Review: Fool, by Christopher Moore
- Drake McDonald
- Nov 6
- 4 min read

Rating:
🥹🥹🥹🥹🥹
First Response:
After yesterday's fun romp, I wasn't prepared for this book to tug my heartstrings the way it did!
One Sentence Summary:
Pocket is the fool in the court of King Lear (yes, THAT King Lear); and while the events of Shakespeare's play are unfolding, Pocket is playing out his own hilarious, heartfelt drama in the background.
Tell Me More:
This is the book where I was SUPPOSED to meet Pocket of Dog-Snogging, until Libby did me wrong.
Reading the first book after I'd already read the third (see yesterday's review) had a number of unforeseen side effects-- mainly, I would notice the first time a long running joke still present in the third book appeared, and suddenly all the accumulated laughs of all its instances would hit all at once, leaving me almost paralyzed with laughter-- but perhaps the biggest difference between this book and Shakespeare for Squirrels is it's tone. Squirrels is a spin off of A Midsummer Night's Dream, one of Shakespeare's comedies. Pocket's comedic banter dovetails nicely with the comedic plot and tone of that play, and he fits into it almost invisibly.
King Lear, on which this book is based, is not a comedy.
It's a tragedy.
A lot of people die in this one, and not for laughs.
Moore is a comedic writer, and Pocket (or simply Fool, as he was known in the original play) is a comedic character; but applying a comedic veneer to a tragedy leads to different result than applying a comedic veneer to a comedy. This one, however, works.
And it works really well.
The formula for this book is essentially the same as it was for Shakespeare for Squirrels (and yes, I know that technically this book came first, so it should be the other way around, but I read Squirrels first, so I'm referencing the series the wrong way around): The events of Shakespeare's play occur in almost perfect sync with their famous dramatic counterpart, while we watch Pocket weave his way through those events. Sometimes he even causes those events to occur. There's a mysterious, magical side character who whisks in and out (in Squirrels it was Rumor and his coat of tongues; in Fool it's a ghost (because there's always a ghost!) who dispenses odd rhyming prophecies) frustrating Pocket with their vague indications about what he should do to move the story forward. While this one isn't explicitly a detective novel in the way Squirrels was, there are a number of flashbacks and revelations that twist the narrative just as powerfully.
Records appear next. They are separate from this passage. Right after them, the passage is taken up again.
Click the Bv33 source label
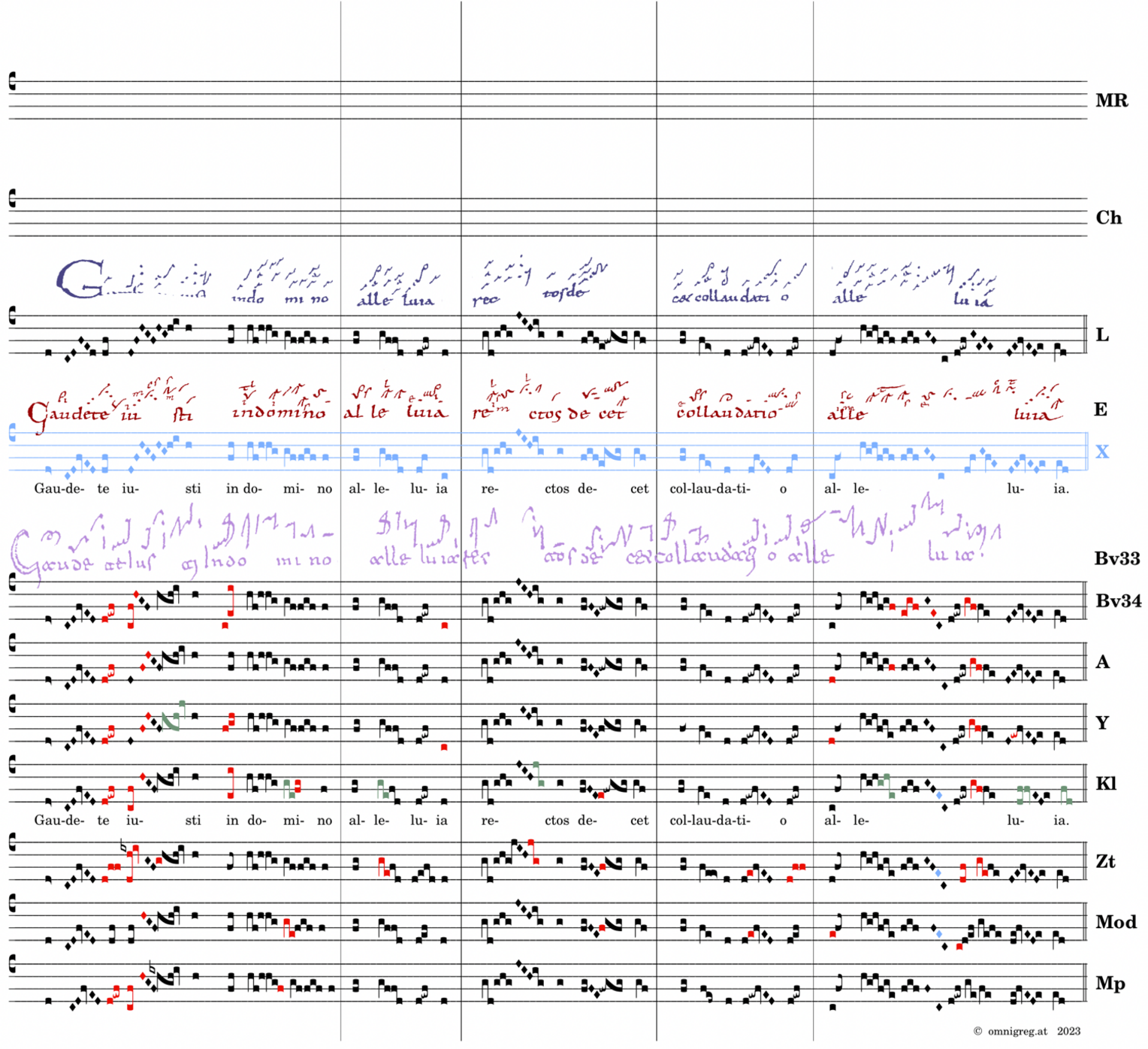The height and width of the screenshot is (1049, 1148). [x=1116, y=558]
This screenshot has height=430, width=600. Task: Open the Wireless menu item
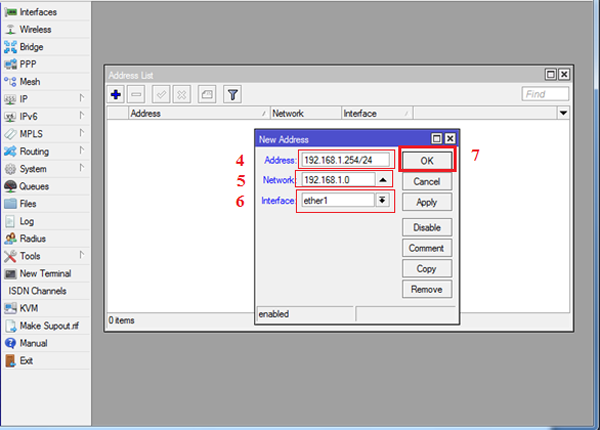[35, 30]
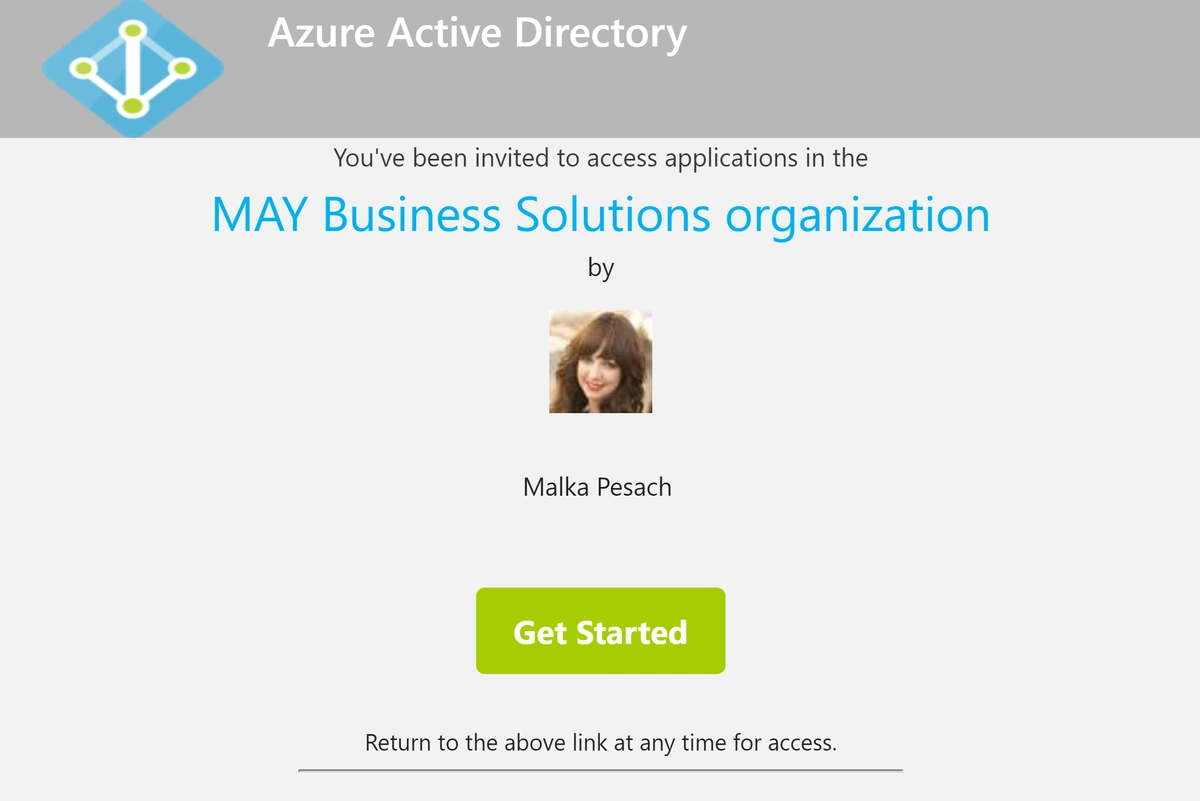
Task: Click the "Return to the above link" note
Action: point(600,743)

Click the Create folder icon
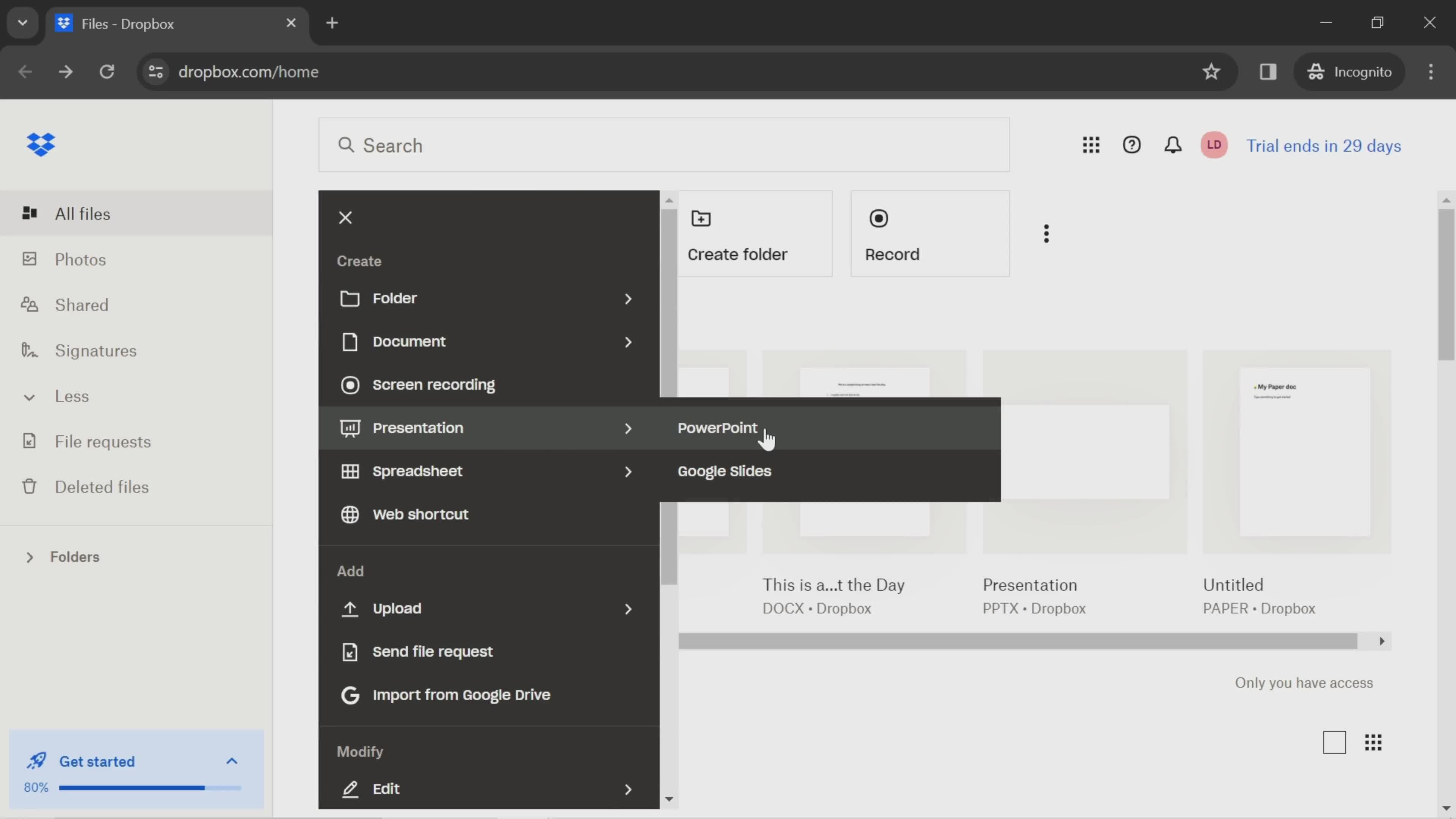click(700, 218)
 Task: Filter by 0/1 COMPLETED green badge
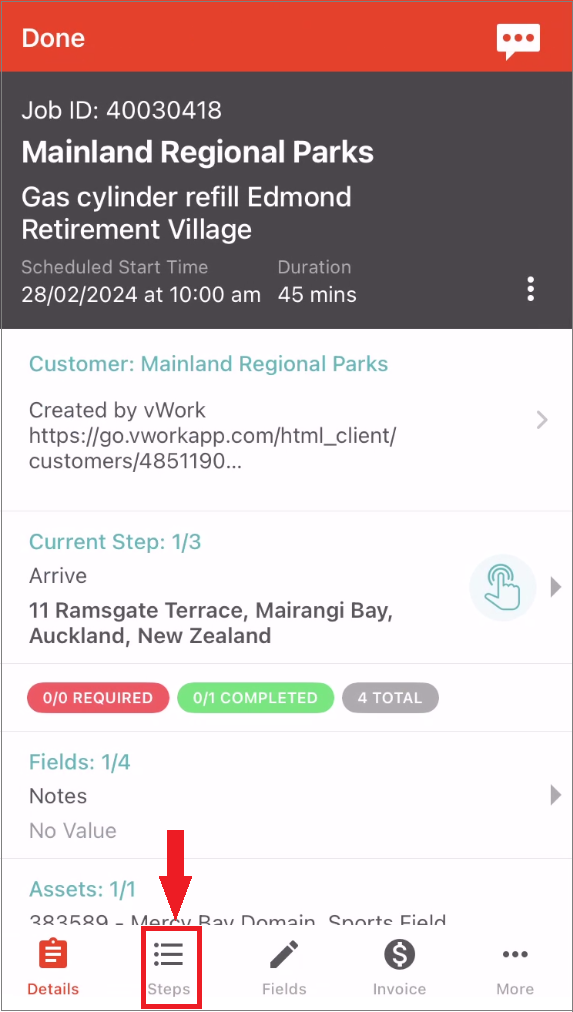(256, 698)
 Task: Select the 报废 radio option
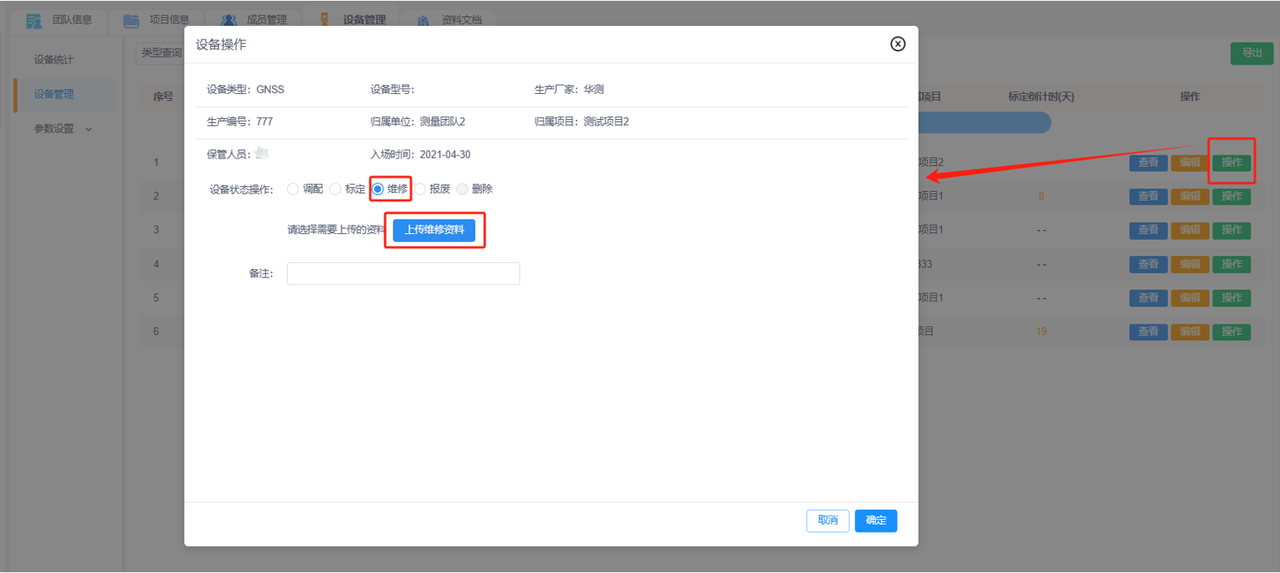click(x=420, y=189)
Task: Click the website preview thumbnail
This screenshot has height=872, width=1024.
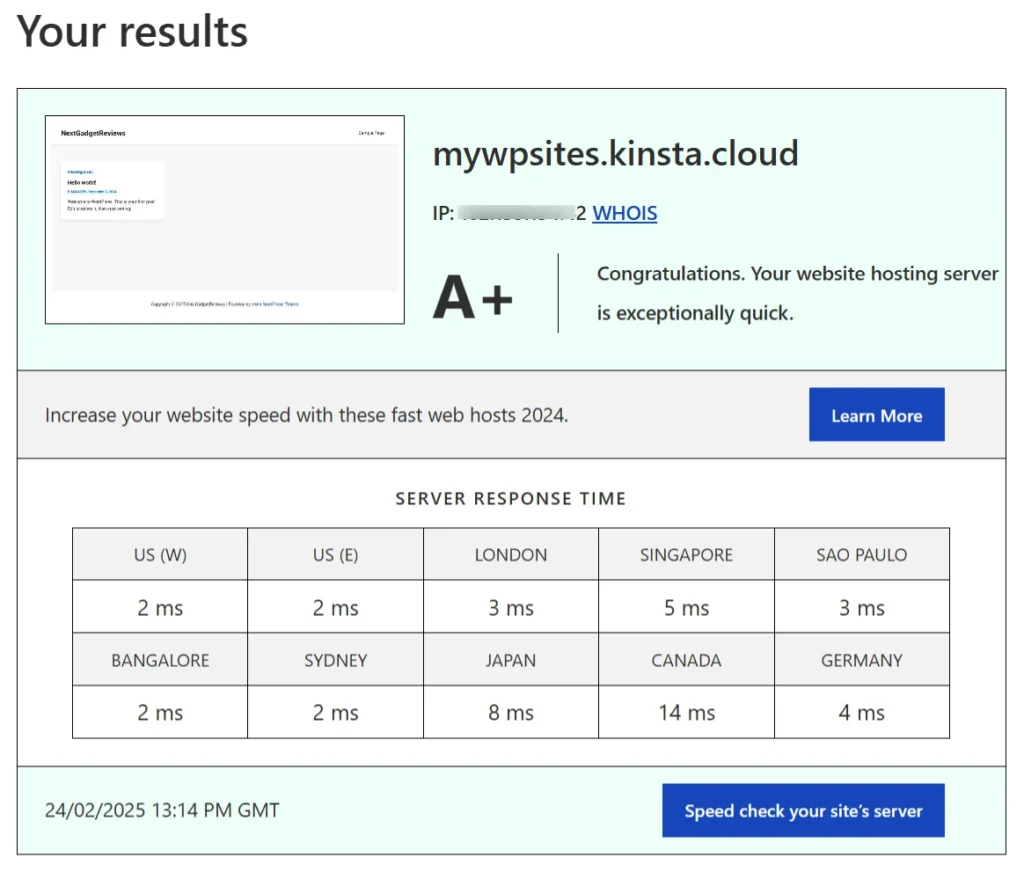Action: coord(224,220)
Lear is a tragic figure in a tragic story, and the fool in the original play acts as a foil by highlighting the king's folly as he slowly descends from glory to the gutter. Because of the objective nature of theatre (i.e., because we can't see inside the Fool's head) he's a bit of a cipher on the original play. By flipping the script and giving Pocket so much depth, Fool asks us to question the tragedy of the original text. Granted, several of the images the novel creates to make this point are invented out of whole cloth, and have no precedent in the original text (At least, I don't think they do-- it's also been a minute since I read King Lear. It's not my favorite Shakespeare play either.); nonetheless, the book forces us to confront realities of power that were unquestioned when Shakespeare first wrote his play, but by the light of the twenty-first century deserve a reevaluation.
All of that being said, this book was still an incredibly fun ride. I got to learn Pocket's backstory and giggle at an impressive number of dick jokes like I was a thirteen year old boy again. The tragedy mixed with comedy played my heartstrings like a fiddle, as I've always loved a touch of melancholy with my laughter. I highly recommend this book, though perhaps not for the same teenage audience as I lauded for Squirrels. King Lear isn't a particularly easy play to get into, and isn't taught in schools the way Midsummer is. I'm not saying the teenage or YA audience couldn't appreciate this book-- I'm sure they could-- but King Lear isn't as accessible as ye olde fairie romp. When I was volunteering as a theatre tech with my community theatre in college, I once had a teenage boy tell me that his school had staged King Lear as one of their dramatic productions, and it was extremely difficult to make the play relevant for that audience. It makes sense, on the one hand-- Lear is a play about the twilight of life, after all-- but on the other, it makes me sad to think that such a profoundly moving portrayal of interfamilial politics and end-of-life care (or, perhaps more fittingly, the lack of end-of-life care) is so hard for teenagers to relate to. Death comes for us all-- some swiftly, some slowly, and Lear teaches us to remember that fact.